═════ EXERCISE TEXT ═════
In the United States, we benefit greatly from the existence of independent nonprofit institutions in the fields of health, education, and social welfare. Indeed, most of our famous universities and hospitals are in that category. These institutions depend on a variety of sources of support, including payments from those they serve, tax-deductible contributions, and grants and contracts from foundations and governments. The element of consumer and provider choice is important. All this creates a framework that fosters diversity and innovation. For example, in health care, we have benefited greatly from the existence of independent nonprofit prepaid group practices. Doctors in the traditional sector tried hard to stop them, including using the power of the State. We never would have had this important innovation, if health care had been entirely provided or controlled by the public sector. The public sector is inherently the protector of the status quo. The established interests have all the power. Our independent nonprofit institutions are usually more socially responsible and long-term oriented than the for-profit sector, but less rigid than the public sector.
═════ RECORDS SHOWN ═════
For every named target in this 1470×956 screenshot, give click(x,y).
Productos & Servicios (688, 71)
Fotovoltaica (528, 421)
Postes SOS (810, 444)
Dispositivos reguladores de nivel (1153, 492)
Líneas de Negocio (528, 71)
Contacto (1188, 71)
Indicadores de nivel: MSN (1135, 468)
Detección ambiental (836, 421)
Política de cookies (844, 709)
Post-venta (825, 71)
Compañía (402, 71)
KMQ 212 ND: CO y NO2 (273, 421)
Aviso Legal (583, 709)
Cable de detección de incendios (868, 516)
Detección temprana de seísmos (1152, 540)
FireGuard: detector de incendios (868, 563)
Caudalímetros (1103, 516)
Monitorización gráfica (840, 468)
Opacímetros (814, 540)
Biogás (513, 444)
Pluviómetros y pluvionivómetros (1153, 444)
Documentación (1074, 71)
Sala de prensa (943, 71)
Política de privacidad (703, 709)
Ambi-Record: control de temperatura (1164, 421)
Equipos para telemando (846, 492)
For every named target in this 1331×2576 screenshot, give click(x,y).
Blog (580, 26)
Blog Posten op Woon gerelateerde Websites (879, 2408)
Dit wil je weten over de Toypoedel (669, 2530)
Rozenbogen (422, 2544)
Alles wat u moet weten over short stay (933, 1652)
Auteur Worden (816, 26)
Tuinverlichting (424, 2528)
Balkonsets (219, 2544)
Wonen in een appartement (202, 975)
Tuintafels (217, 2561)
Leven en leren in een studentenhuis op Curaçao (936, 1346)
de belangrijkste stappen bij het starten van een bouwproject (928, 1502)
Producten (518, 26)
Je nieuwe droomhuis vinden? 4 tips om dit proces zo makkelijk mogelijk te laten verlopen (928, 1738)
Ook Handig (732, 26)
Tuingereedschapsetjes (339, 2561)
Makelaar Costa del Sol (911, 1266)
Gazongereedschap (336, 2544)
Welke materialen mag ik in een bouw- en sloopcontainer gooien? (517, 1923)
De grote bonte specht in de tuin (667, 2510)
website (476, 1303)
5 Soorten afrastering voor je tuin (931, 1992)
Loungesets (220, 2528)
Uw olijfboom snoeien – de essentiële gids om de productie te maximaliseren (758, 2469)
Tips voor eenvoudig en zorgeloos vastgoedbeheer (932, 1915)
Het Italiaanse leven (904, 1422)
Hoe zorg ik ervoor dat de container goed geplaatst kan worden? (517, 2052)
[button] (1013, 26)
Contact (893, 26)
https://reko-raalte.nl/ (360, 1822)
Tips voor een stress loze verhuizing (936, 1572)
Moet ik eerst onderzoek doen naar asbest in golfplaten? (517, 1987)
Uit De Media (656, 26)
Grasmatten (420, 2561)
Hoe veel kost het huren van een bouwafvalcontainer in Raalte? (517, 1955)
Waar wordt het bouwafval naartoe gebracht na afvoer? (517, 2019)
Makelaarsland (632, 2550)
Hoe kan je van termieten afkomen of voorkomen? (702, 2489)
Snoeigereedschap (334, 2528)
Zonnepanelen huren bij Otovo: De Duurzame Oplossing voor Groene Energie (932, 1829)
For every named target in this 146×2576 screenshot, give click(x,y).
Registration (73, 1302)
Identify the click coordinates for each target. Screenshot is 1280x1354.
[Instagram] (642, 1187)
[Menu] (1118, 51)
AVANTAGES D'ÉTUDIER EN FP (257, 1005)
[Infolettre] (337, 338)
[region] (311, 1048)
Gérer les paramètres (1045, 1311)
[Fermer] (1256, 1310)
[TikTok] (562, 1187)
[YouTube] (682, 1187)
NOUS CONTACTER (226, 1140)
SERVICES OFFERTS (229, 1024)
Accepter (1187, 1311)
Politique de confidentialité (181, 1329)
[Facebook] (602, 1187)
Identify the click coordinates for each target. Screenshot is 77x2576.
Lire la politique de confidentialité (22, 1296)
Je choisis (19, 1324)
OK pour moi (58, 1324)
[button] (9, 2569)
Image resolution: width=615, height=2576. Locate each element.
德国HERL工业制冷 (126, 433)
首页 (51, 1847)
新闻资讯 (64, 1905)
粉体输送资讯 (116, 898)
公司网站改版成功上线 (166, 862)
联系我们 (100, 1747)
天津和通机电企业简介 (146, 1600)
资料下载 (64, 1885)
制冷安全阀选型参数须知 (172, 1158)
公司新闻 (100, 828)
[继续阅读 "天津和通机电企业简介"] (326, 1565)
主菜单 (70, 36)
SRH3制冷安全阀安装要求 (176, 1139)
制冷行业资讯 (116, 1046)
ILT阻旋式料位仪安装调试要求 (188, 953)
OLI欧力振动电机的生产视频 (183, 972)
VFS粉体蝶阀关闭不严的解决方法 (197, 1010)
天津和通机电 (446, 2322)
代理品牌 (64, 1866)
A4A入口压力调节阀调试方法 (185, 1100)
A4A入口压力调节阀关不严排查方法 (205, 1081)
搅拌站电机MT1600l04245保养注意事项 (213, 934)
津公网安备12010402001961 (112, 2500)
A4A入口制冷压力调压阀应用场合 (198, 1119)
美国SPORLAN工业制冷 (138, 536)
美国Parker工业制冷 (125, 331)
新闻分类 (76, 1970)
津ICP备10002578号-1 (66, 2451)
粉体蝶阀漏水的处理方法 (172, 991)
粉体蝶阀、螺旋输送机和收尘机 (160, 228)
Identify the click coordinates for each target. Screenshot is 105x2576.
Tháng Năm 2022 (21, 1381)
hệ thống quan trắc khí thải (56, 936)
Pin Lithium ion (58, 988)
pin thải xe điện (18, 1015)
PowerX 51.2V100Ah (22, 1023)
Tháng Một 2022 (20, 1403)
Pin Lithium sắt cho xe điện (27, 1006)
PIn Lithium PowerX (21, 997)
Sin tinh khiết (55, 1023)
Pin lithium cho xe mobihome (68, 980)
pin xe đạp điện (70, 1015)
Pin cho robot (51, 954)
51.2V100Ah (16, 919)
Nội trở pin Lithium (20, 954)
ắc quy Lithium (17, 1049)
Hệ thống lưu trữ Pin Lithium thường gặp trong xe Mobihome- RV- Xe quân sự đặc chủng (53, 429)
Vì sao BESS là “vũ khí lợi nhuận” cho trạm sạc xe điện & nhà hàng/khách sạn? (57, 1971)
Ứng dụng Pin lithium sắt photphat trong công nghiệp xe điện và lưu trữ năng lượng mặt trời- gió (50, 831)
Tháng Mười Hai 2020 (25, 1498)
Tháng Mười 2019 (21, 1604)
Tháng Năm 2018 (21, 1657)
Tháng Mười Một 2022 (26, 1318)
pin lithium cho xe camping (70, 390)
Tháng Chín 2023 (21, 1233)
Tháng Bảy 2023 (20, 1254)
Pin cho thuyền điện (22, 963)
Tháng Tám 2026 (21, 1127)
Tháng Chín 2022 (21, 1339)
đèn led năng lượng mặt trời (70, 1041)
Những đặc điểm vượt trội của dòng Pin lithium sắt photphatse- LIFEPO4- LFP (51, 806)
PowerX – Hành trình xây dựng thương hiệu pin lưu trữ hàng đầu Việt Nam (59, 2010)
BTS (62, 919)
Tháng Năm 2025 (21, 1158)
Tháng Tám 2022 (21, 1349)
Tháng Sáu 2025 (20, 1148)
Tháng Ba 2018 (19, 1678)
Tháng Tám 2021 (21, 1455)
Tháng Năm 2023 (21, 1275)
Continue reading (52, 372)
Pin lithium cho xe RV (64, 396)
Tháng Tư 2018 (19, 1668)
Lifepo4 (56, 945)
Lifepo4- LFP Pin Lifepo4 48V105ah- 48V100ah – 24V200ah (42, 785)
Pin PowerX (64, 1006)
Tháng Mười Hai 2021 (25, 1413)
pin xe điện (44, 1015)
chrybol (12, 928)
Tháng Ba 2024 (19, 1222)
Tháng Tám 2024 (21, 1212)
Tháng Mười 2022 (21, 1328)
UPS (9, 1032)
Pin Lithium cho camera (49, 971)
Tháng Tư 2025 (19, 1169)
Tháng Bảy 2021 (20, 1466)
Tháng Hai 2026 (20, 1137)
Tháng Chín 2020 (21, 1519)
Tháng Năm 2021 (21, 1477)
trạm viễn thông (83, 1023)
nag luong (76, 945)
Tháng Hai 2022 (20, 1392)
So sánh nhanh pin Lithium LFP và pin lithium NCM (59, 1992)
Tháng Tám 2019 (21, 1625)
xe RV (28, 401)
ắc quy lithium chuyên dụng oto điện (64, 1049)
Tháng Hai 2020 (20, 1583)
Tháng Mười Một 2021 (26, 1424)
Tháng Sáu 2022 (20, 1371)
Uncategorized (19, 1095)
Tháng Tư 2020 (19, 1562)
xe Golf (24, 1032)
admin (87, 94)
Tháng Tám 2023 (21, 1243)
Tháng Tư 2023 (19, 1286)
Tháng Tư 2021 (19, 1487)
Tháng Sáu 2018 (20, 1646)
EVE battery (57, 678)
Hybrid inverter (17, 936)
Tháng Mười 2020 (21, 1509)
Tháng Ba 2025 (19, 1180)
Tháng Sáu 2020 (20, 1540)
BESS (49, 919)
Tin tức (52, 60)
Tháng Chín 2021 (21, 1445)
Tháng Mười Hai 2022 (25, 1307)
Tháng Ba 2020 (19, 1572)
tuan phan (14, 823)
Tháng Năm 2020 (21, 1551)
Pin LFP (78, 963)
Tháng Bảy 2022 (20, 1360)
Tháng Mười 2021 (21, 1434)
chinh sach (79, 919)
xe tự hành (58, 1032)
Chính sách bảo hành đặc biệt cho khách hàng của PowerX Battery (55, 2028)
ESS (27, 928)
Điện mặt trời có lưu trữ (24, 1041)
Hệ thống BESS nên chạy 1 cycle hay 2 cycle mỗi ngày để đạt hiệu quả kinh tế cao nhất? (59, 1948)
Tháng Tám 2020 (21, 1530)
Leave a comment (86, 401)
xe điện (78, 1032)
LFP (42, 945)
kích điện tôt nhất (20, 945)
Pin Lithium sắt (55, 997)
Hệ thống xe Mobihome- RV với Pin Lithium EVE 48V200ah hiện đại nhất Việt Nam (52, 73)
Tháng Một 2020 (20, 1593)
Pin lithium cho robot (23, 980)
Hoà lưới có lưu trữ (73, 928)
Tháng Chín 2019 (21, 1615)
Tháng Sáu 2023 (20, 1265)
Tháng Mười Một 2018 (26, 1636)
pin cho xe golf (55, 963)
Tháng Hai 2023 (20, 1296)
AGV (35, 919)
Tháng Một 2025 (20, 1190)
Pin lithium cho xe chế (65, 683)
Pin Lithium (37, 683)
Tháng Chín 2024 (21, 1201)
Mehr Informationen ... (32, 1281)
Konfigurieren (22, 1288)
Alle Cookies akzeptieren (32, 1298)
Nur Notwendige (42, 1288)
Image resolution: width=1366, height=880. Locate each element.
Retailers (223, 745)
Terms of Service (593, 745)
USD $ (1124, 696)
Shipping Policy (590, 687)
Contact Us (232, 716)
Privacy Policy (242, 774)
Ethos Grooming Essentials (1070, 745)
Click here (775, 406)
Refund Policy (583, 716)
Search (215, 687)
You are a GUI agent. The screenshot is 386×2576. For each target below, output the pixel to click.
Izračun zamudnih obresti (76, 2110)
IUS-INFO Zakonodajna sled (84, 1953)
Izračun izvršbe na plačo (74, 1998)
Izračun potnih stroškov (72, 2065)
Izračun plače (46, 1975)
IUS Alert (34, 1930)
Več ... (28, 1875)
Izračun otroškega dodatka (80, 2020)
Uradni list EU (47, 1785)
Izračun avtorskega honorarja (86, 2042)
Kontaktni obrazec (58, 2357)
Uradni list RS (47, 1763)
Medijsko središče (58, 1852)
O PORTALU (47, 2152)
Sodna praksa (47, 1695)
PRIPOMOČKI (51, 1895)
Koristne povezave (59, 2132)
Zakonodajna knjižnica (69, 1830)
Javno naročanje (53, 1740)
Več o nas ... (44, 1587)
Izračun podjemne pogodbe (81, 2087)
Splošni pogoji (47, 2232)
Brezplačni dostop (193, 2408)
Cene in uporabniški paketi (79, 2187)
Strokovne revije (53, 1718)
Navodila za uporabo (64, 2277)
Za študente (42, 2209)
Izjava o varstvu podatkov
═════
__WHAT YOU NEED TO DO__
Resume the passage on independent nonprofit institutions in the United States, continuing from its final sentence.

__RESPONSE AREA__
Of course, independent (nongovernmental) institutions in health care and finance also exist in Europe. The sickness funds of Belgium, the Netherlands, and the Federal Republic of Germany are independent nonprofit institutions, as are many of their hospitals. Britain has independent provident associations as well as independent hospitals, both nonprofit and investor-owned. The challenge for European societies is to find ways to expand the roles of independent institutions to take advantage of their flexibility and potential for innovation, without sacrificing the social goal of universal access. For example, the British Government is now proposing to transform NHS hospitals into self-governing NHS Trusts, potentially a very productive step in the direction of greater decentralization and greater tolerance of innovation (Working for Patients, 1989).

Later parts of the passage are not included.